### WHAT TO DO
Could you reproduce every record below exactly, excluding all pictures?

*** Begin section ***

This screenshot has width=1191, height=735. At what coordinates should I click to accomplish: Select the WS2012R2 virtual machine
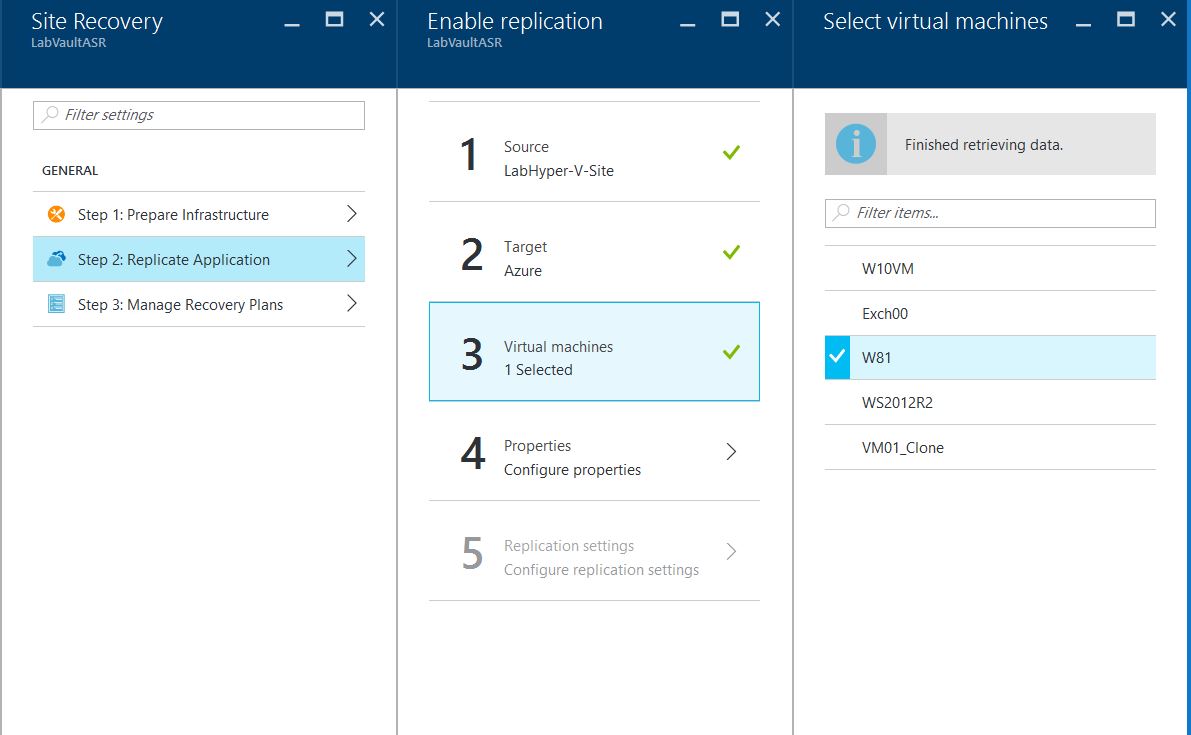coord(897,402)
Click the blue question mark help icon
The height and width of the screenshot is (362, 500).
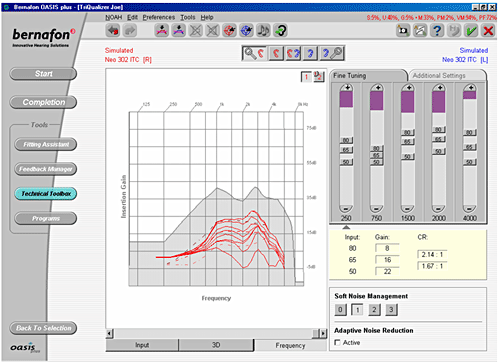437,31
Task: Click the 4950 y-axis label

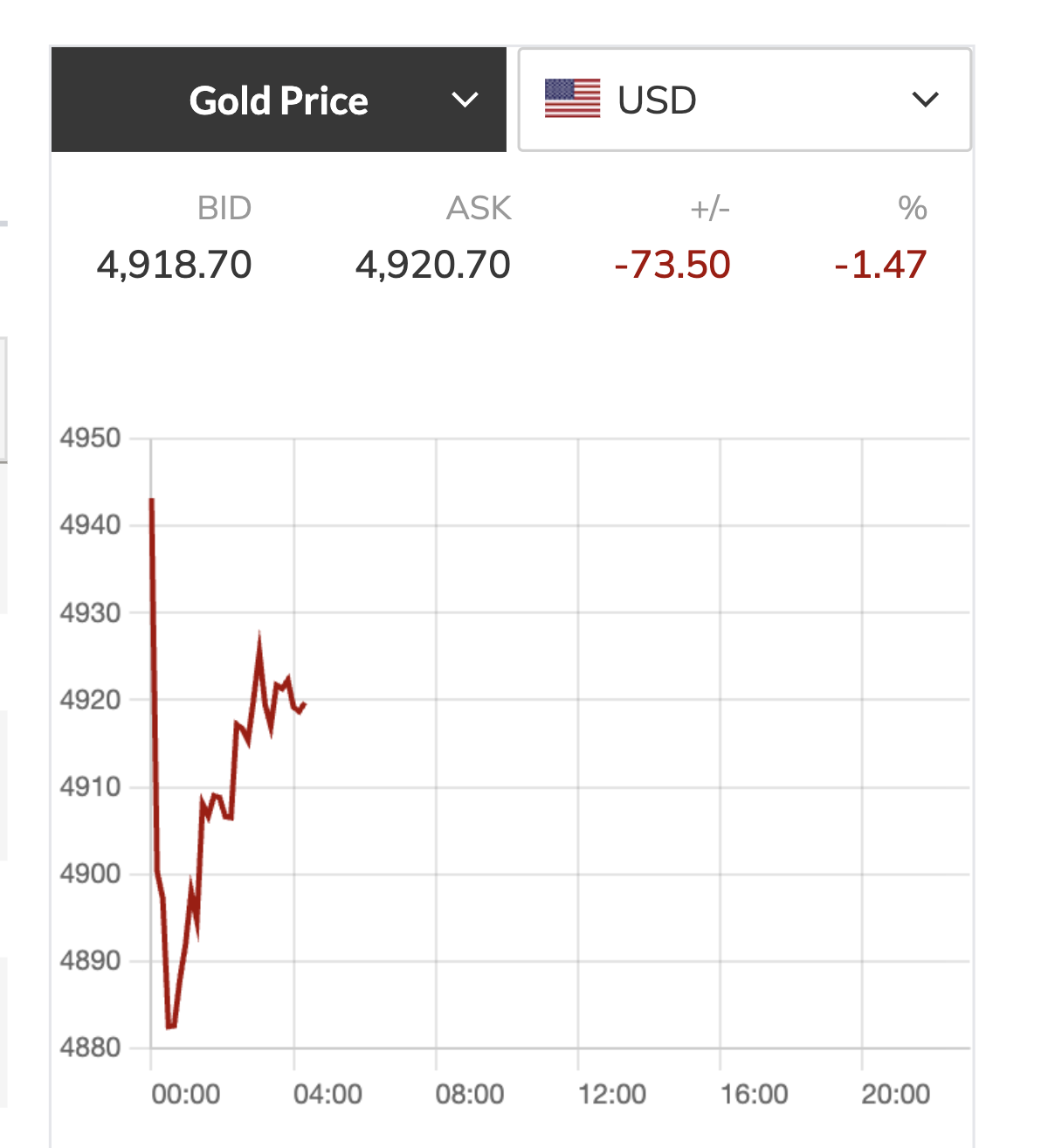Action: point(90,439)
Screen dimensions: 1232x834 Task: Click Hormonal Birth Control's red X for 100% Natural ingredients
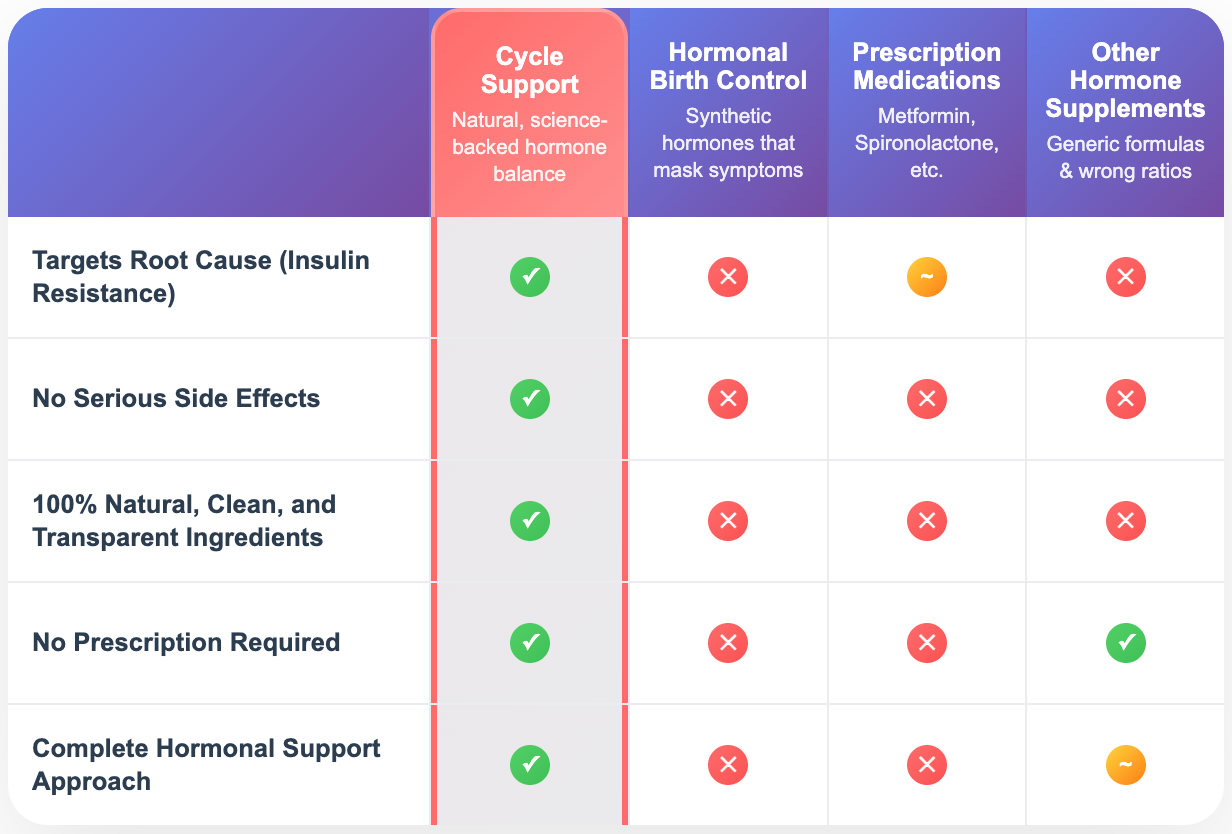[x=728, y=521]
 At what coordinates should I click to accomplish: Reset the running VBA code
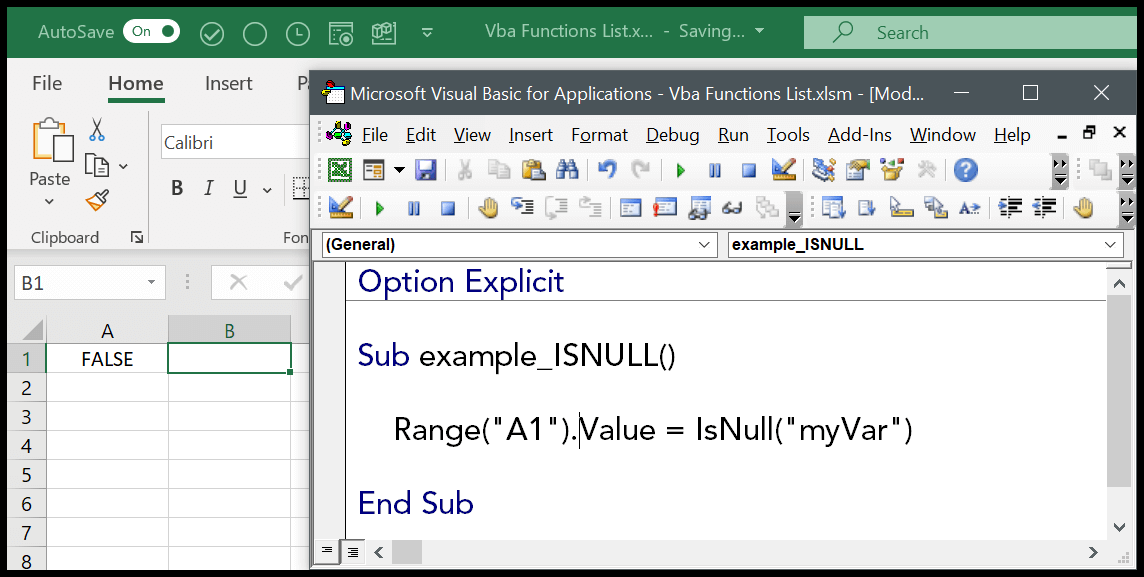(x=748, y=170)
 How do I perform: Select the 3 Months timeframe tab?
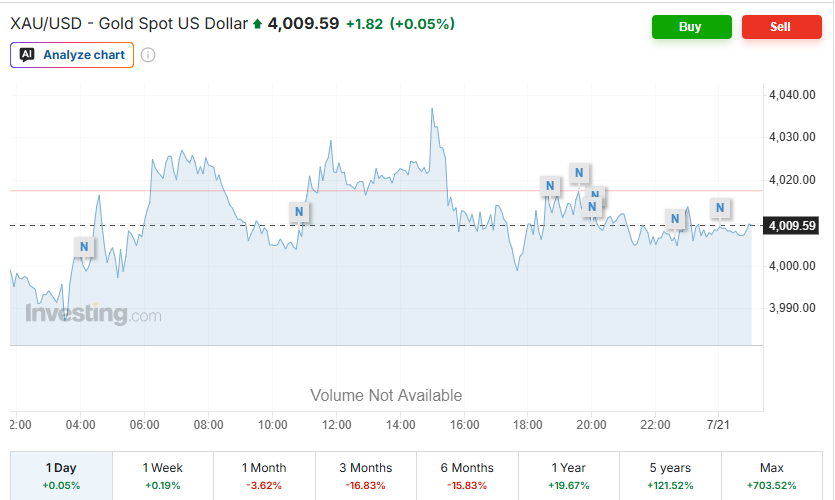tap(366, 476)
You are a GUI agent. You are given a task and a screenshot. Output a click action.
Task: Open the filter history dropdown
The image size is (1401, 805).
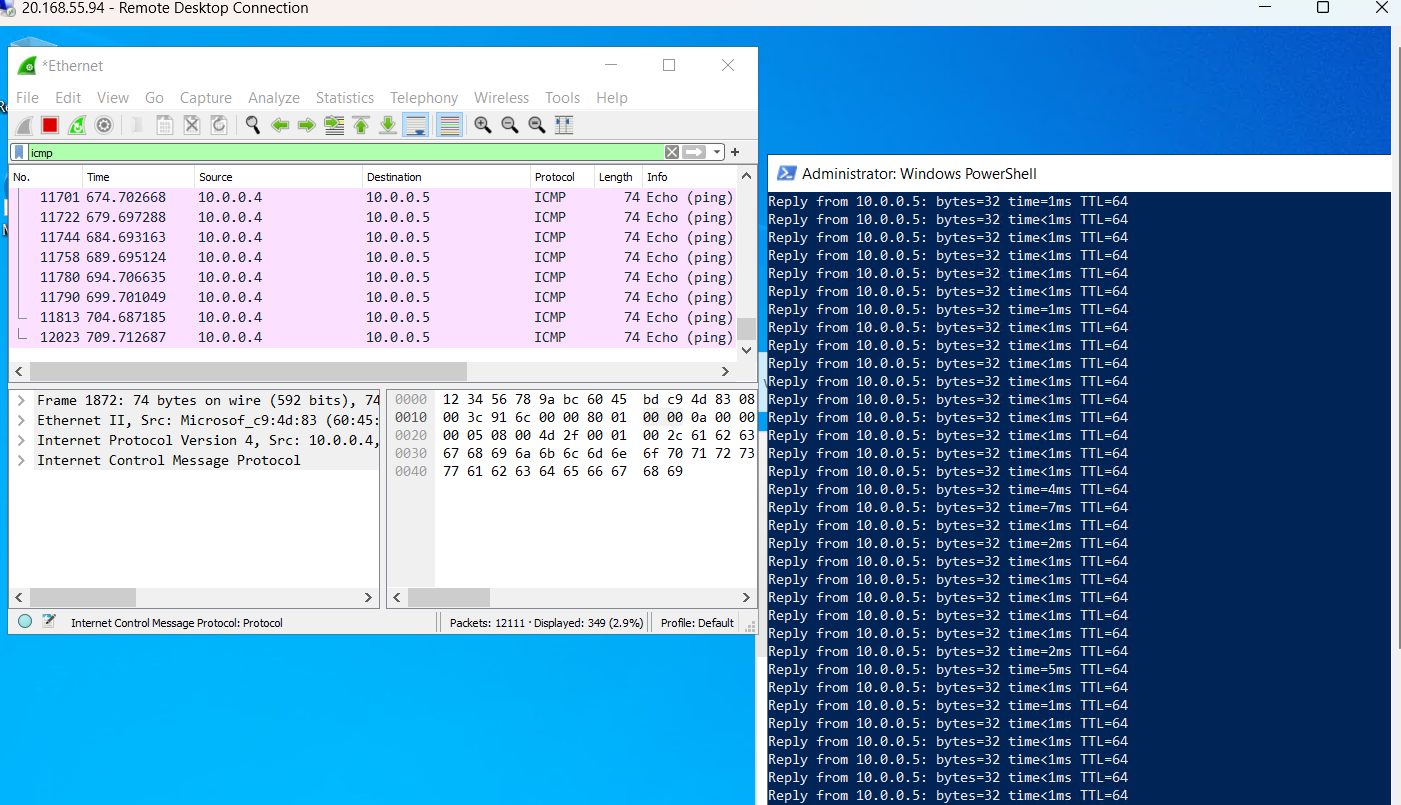(x=716, y=152)
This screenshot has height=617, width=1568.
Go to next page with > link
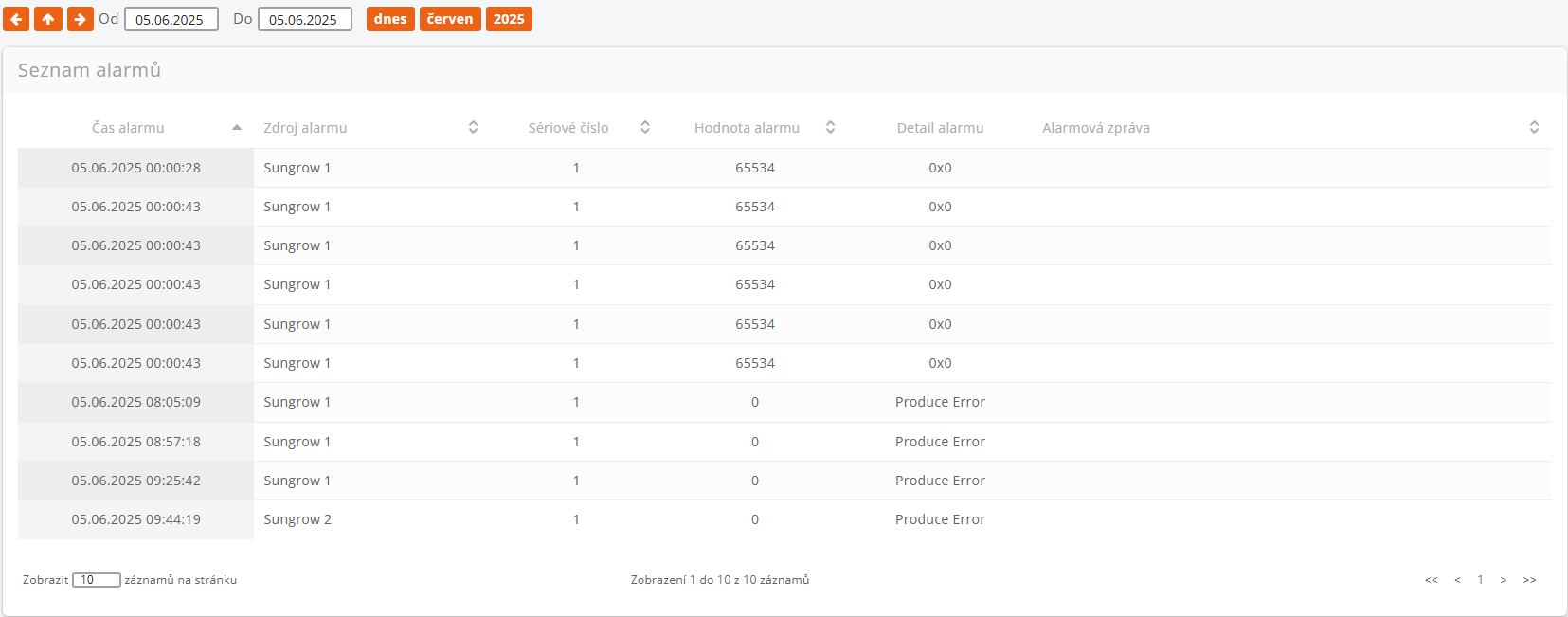coord(1504,580)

*** End section ***

### EXERCISE RESULT
This screenshot has width=1191, height=735. At what coordinates should I click to accomplish: Select the WS2012R2 virtual machine
coord(897,402)
Click the blue question mark help icon
The height and width of the screenshot is (362, 500).
437,31
Task: Click the 4950 y-axis label

Action: point(90,439)
Screen dimensions: 1232x834 Task: Click Hormonal Birth Control's red X for 100% Natural ingredients
[x=728, y=521]
 At what coordinates should I click to accomplish: Reset the running VBA code
(x=748, y=170)
 How do I perform: Select the 3 Months timeframe tab?
tap(366, 476)
You are a GUI agent. You are given a task and a screenshot. Output a click action.
Task: Open the filter history dropdown
The image size is (1401, 805).
(x=716, y=152)
This screenshot has height=617, width=1568.
Go to next page with > link
coord(1504,580)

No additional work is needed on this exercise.